Podcast advertising revenue is expected to pass $1 billion by the end of 2019, according to figures from PwC’s Global Entertainment & Media Outlook 2019-2023.
Between now and 2023, podcast advertising is expected to grow 23.1% to hit $1.4 billion, which is double the current global figure of $0.7 billion.
The report’s segment findings on music, radio and podcasts also notes a number of other significant milestones on the horizon for podcasts, with advertising revenue for the format expected to exceed digital newspaper circulation revenues by 2022.
Smart speakers are expected to play a part in this. As more people adopt them, they will boost podcast accessibility, especially as 58% of people listen to podcasts in the home.
The double-digit growth is down to a number of factors. Increased confidence in podcasting and podcast audiences is vitally important, with high-profile acquisitions and investments by companies like Spotify boosting advertiser interest.
Better analytics is also a factor, although there is still a way to go on what analytics can be gathered. Apple has been instrumental in this recently, with the launch of their in-depth podcast analytics demonstrating that listeners are typically getting through 90% of an episode, regardless of the length or genre of the show.
Podcast listeners really are the hyper-engaged, super-supportive audiences that everyone hoped.WIRED’s Miranda Katz
The other factor likely to drive ad revenue growth over the next few years is the increasing number of podcasts using programmatic ad insertion in episodes, rather than ‘baked in’ ads that are encoded into the podcast’s audio file, which currently accounts for 51.2% of all podcast advertising.

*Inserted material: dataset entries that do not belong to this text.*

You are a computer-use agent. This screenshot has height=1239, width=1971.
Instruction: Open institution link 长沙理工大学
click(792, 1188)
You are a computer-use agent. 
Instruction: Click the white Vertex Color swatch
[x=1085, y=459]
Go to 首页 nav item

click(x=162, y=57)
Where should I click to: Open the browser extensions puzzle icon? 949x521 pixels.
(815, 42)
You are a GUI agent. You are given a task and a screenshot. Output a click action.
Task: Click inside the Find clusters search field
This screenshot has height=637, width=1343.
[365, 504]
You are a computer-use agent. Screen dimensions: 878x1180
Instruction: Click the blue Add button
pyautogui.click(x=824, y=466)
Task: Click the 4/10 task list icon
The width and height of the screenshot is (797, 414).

Dynamically-inserted ads may not work for everyone, but they have increased from 41.2% of all podcast ads in 2017 to 48.8% this year, thanks to a number of podcast hosting platforms offering these types of ads.
PwC’s report notes that podcasts feature far fewer advertising minutes than radio, with podcasts having two minutes of adverts per hour compared to radio’s ten minutes per hour on average. Despite this, advertisers still seem willing to pay a premium for podcasting’s more engaged audiences.
Whether loyal audiences will tolerate more minutes of advertising in podcasts as they continue to grow remains to be seen, but for the moment, the future of podcast advertising looks very bright indeed.